- Exercise goal -
When you copy from the entries that follow, take only the lines from the one with "Screen dimensions: 1478x529" down to the one with "Open the 三角洲行动", keeping both ends and dropping every picture.

.....

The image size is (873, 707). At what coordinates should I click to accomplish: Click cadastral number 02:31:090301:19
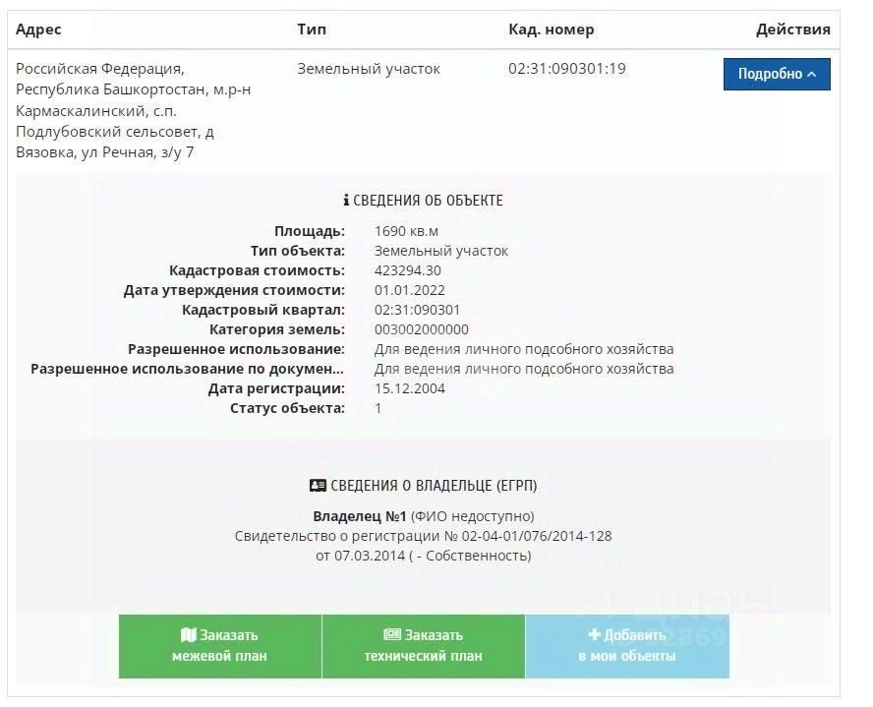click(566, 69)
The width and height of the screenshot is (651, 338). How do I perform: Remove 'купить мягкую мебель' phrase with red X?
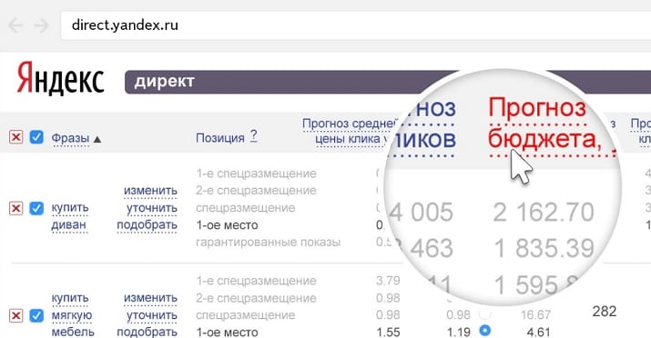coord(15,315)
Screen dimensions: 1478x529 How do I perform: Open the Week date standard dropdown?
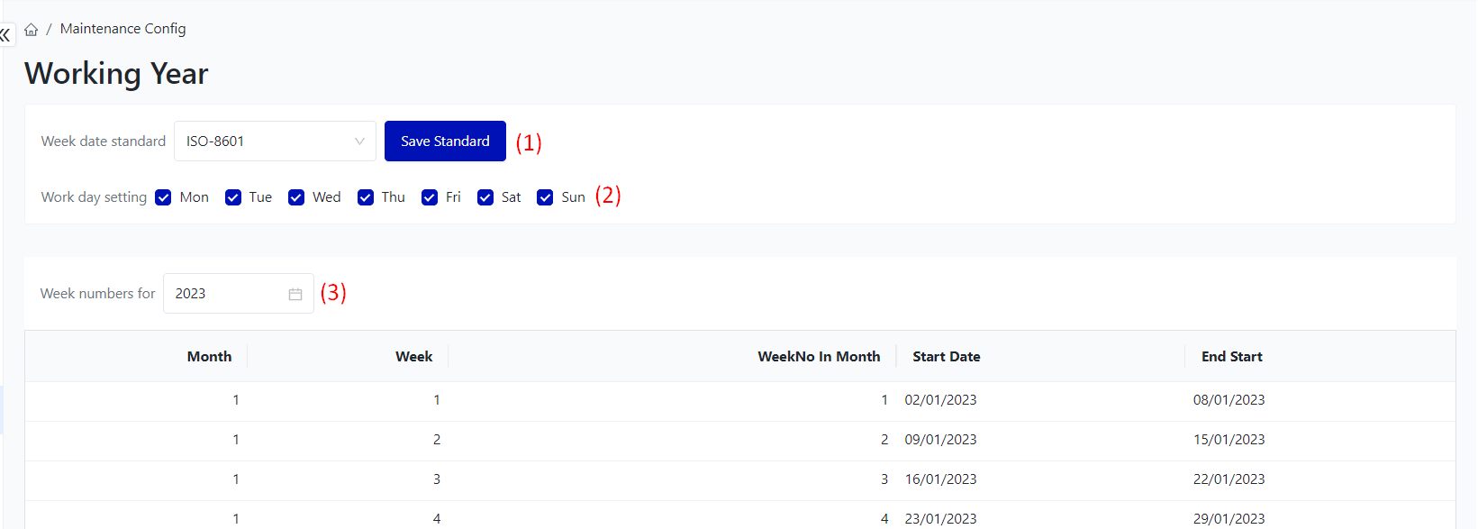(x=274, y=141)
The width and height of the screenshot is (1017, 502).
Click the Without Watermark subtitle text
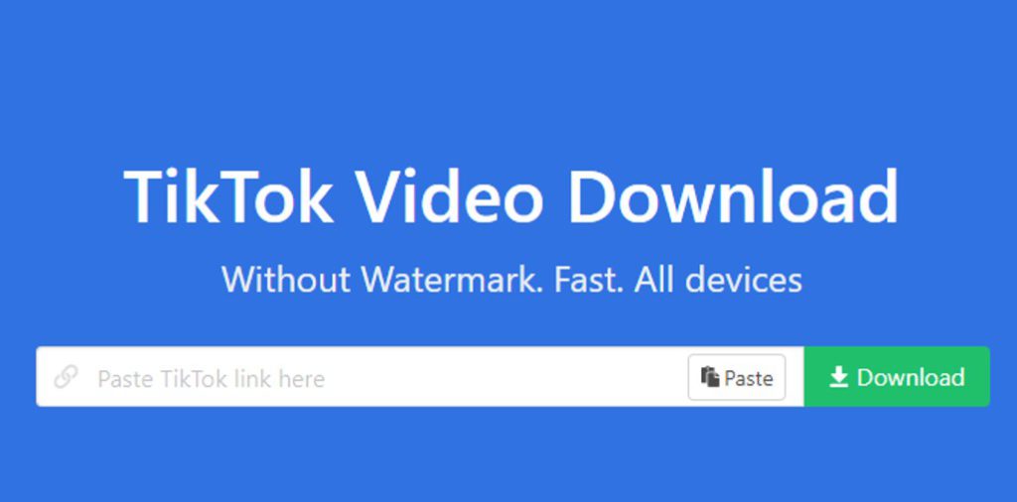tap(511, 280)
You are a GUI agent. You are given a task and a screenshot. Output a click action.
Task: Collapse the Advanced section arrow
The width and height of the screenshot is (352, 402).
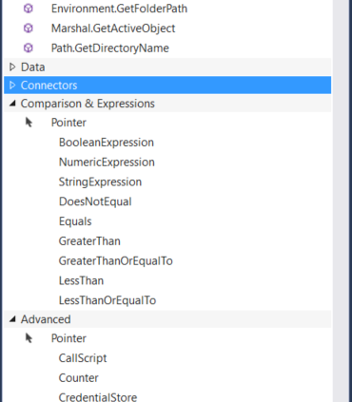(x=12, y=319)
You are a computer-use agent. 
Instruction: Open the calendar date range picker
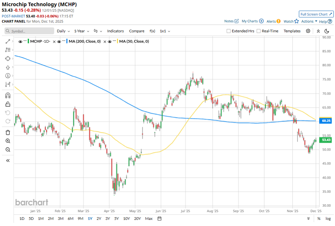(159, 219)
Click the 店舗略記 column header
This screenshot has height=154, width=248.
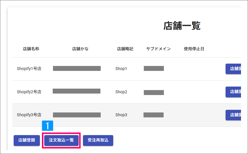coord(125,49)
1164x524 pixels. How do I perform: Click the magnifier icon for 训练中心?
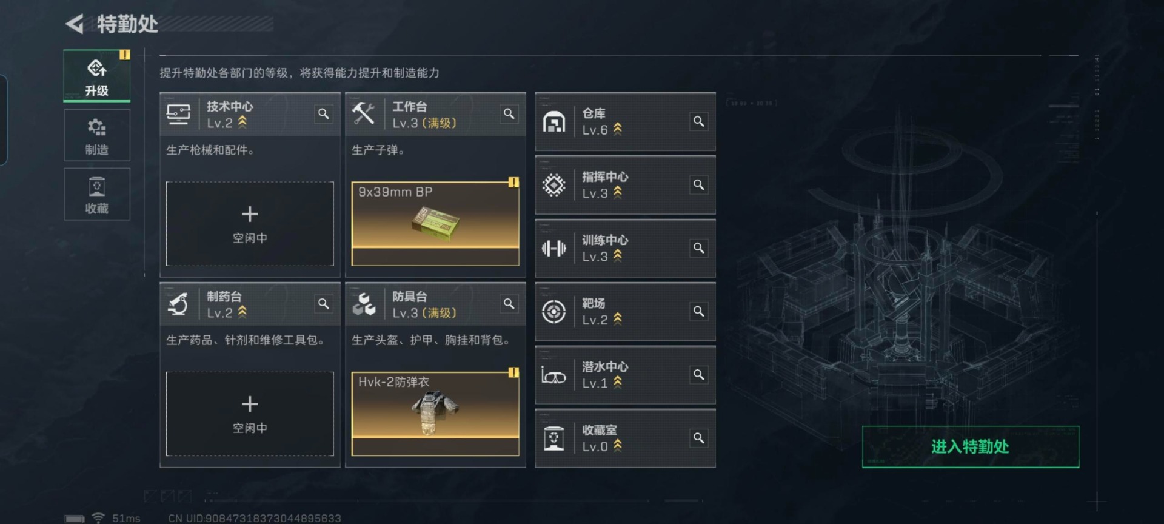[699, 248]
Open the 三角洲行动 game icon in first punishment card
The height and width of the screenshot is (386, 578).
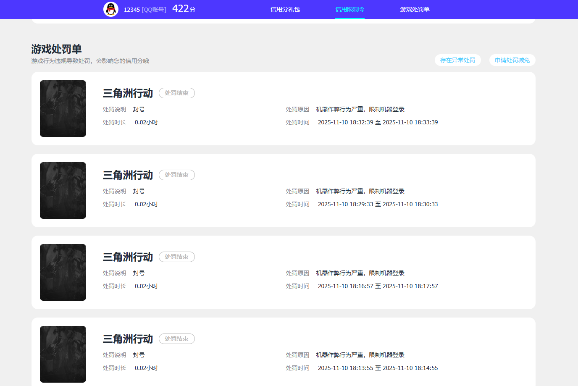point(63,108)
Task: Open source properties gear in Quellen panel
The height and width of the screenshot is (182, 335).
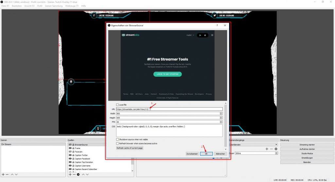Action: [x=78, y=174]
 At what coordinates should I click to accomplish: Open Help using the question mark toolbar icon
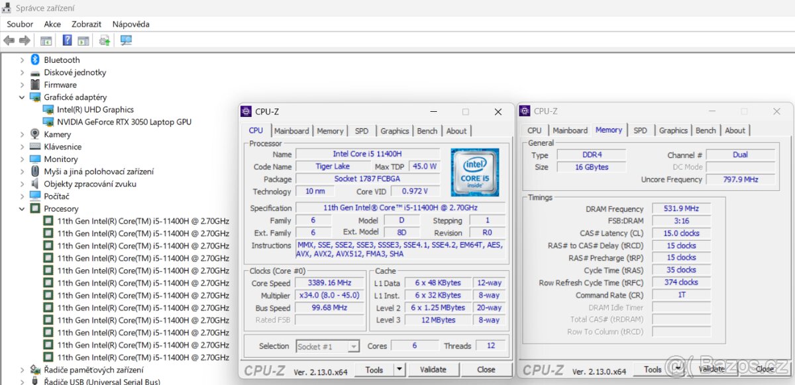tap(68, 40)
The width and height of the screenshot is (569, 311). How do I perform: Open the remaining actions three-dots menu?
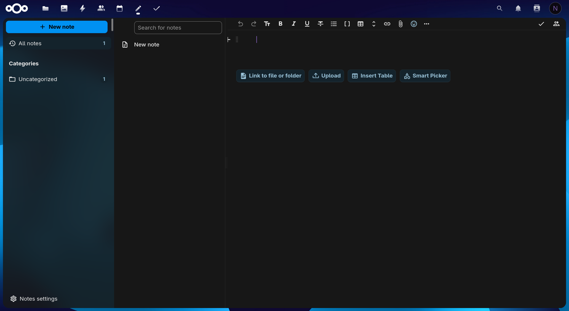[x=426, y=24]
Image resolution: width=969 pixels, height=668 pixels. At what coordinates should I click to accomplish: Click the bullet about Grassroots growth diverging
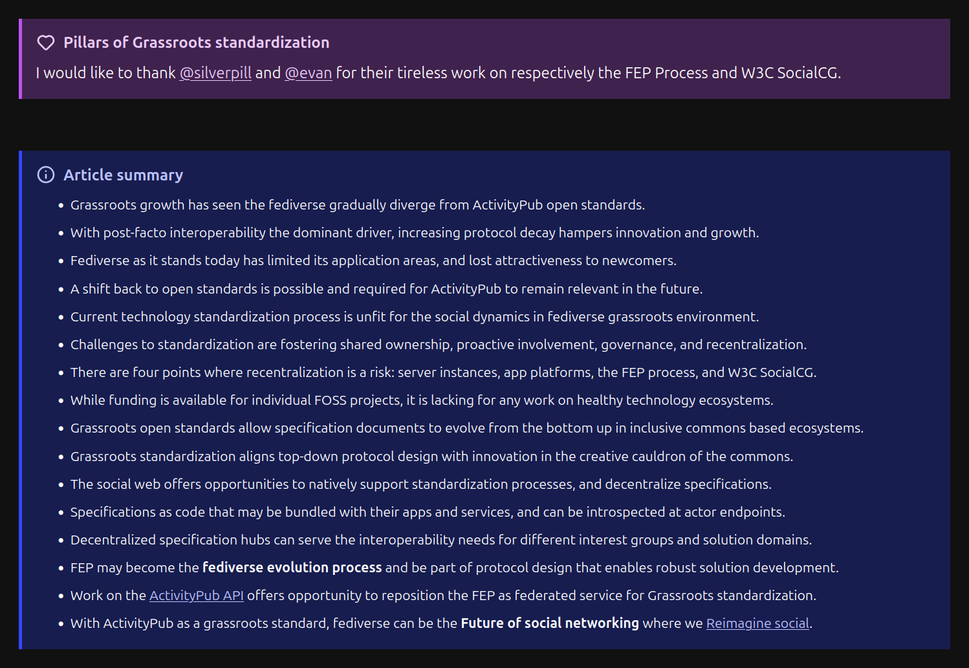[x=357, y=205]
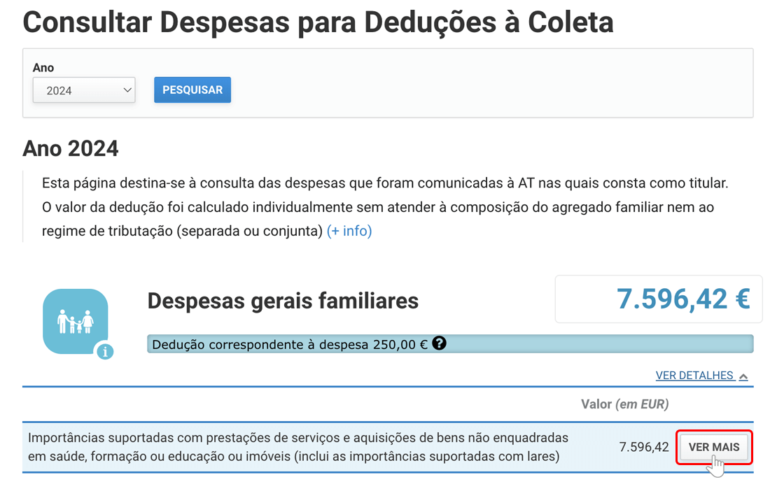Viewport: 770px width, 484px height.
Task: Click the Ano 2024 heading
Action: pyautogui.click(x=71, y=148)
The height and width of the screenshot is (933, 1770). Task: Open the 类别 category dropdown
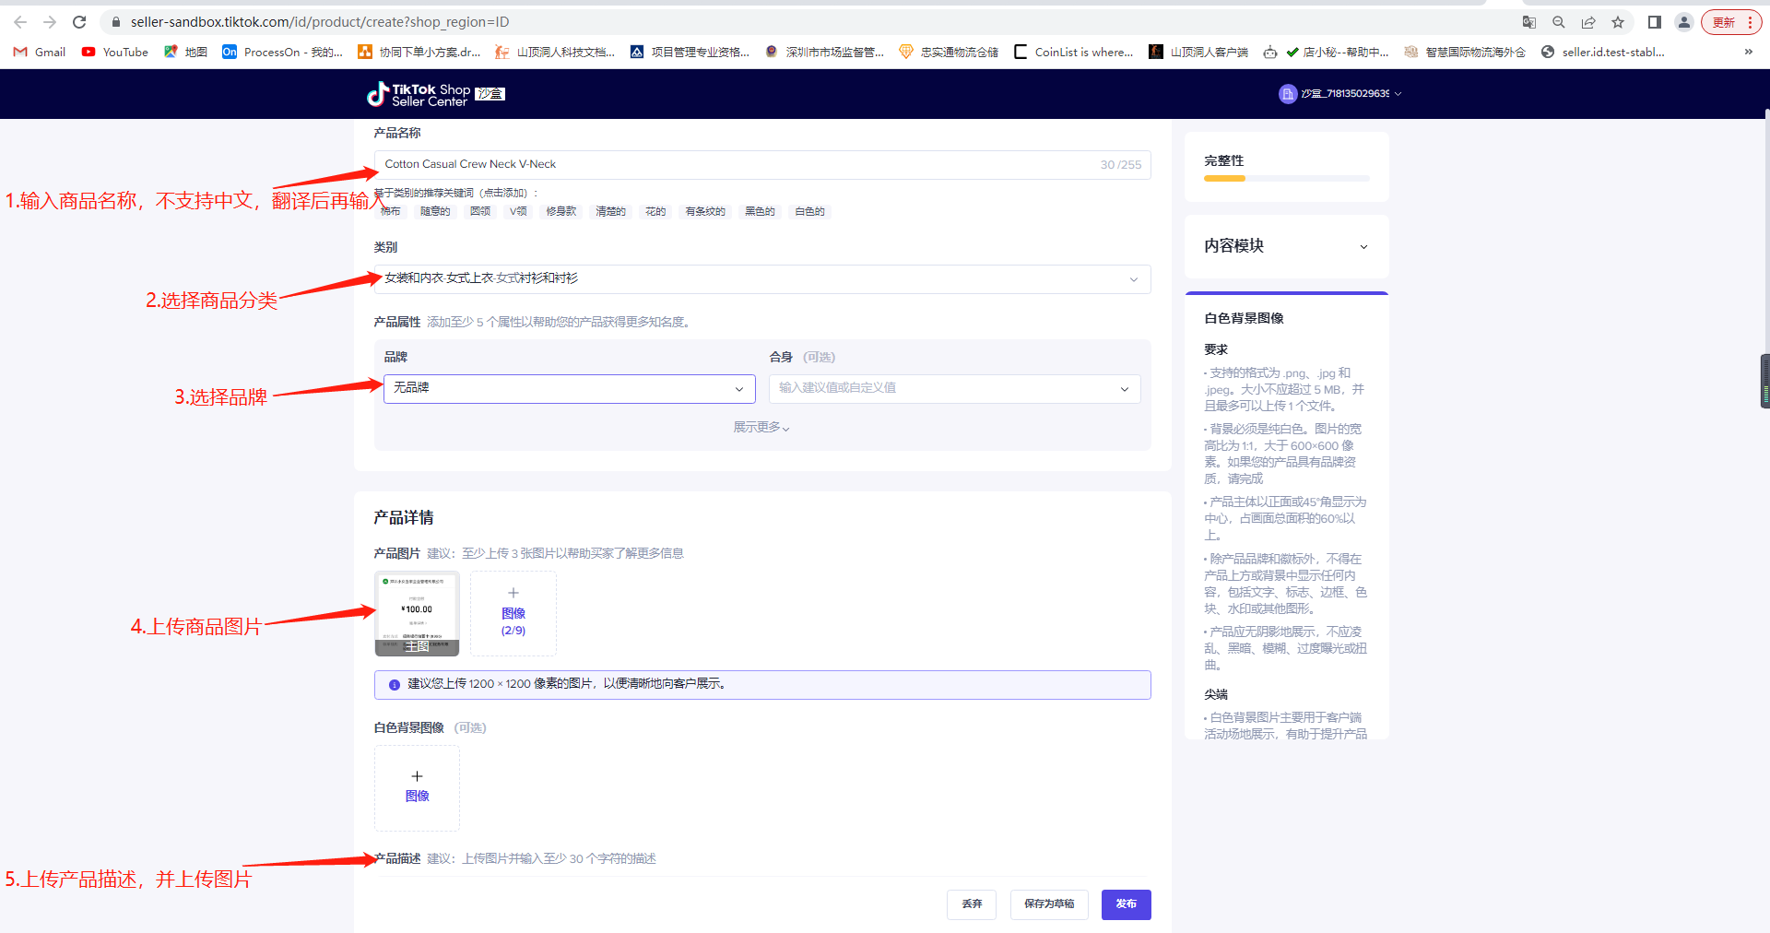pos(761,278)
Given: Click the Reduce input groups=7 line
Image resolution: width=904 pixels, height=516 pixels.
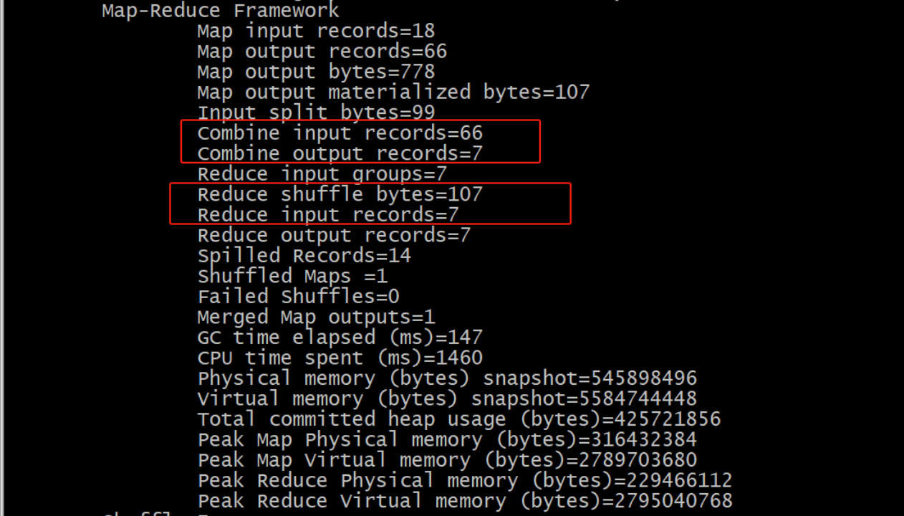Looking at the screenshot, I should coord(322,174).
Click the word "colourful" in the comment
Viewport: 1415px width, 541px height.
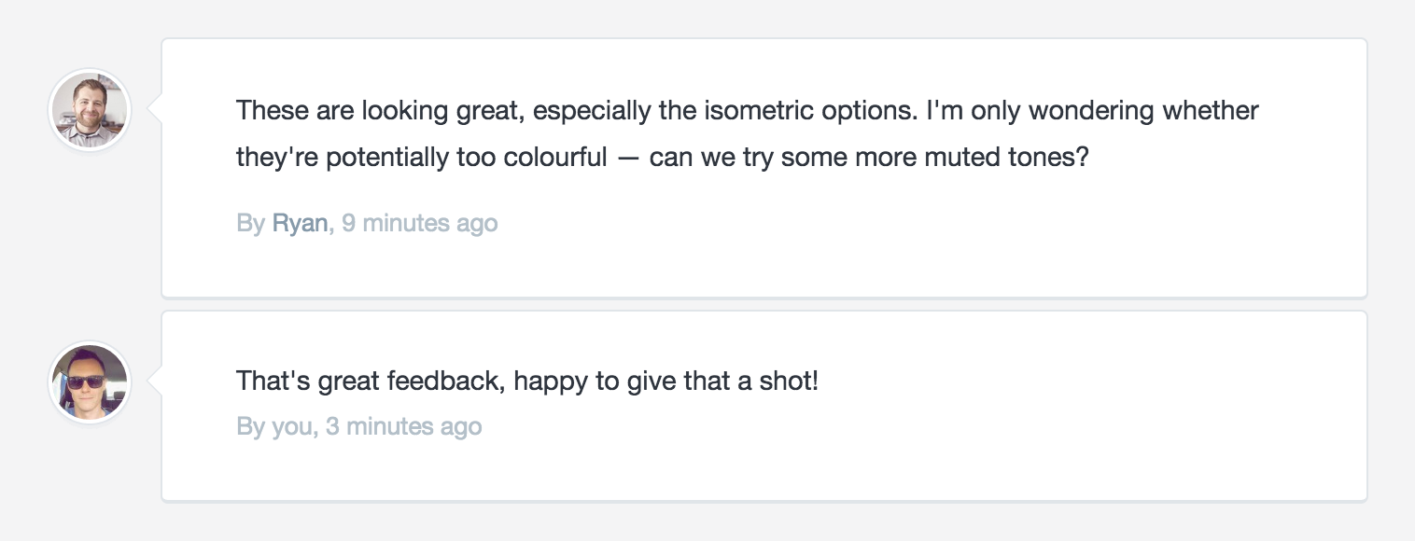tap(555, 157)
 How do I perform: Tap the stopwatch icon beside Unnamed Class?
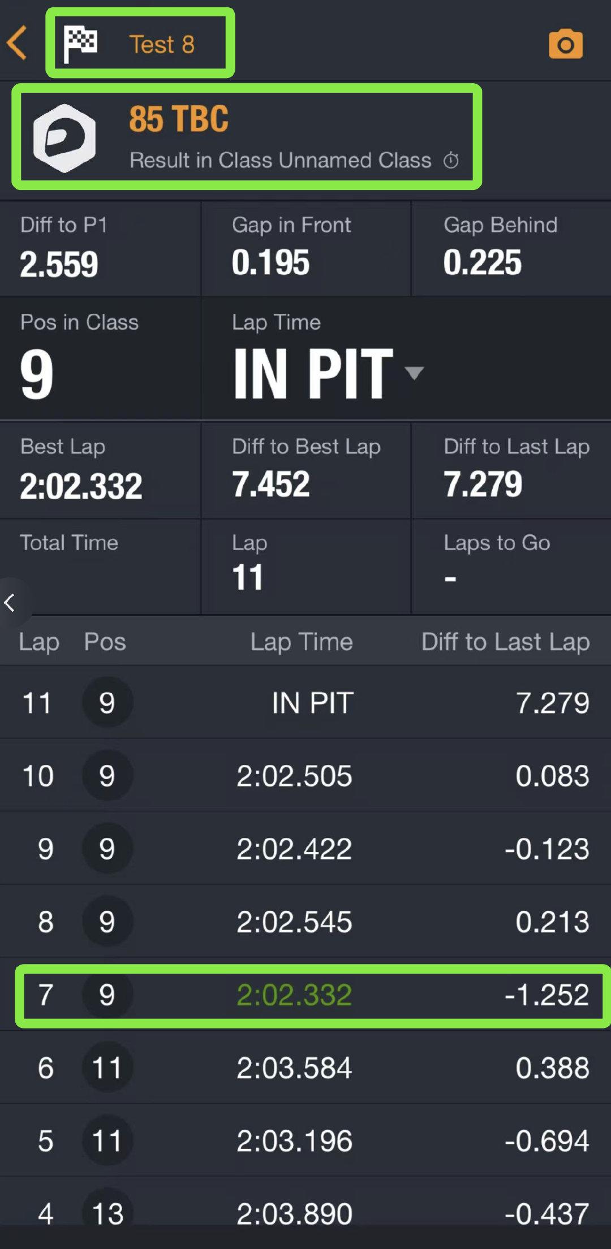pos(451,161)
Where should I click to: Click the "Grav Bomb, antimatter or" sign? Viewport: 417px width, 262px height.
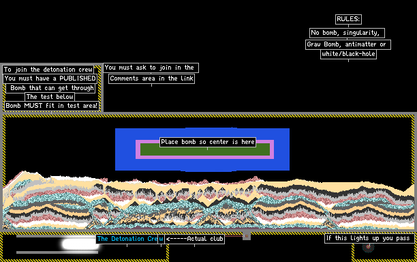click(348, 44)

.....

- Response to this task -
Screen dimensions: 1478x529 How do I perform: Open the Week date standard dropdown?
(x=274, y=141)
The width and height of the screenshot is (1017, 502).
Click the Without Watermark subtitle text
tap(511, 280)
You are a GUI agent. You are given a task and a screenshot. Output a click action.
Task: Collapse the Advanced section arrow
The width and height of the screenshot is (352, 402).
(x=12, y=319)
You are a computer-use agent. 
Instruction: Open the calendar date range picker
(159, 219)
Click the 店舗略記 column header
This screenshot has height=154, width=248.
coord(125,49)
1164x524 pixels. How do I perform: Click the magnifier icon for 训练中心?
[699, 248]
Open the 三角洲行动 game icon in first punishment card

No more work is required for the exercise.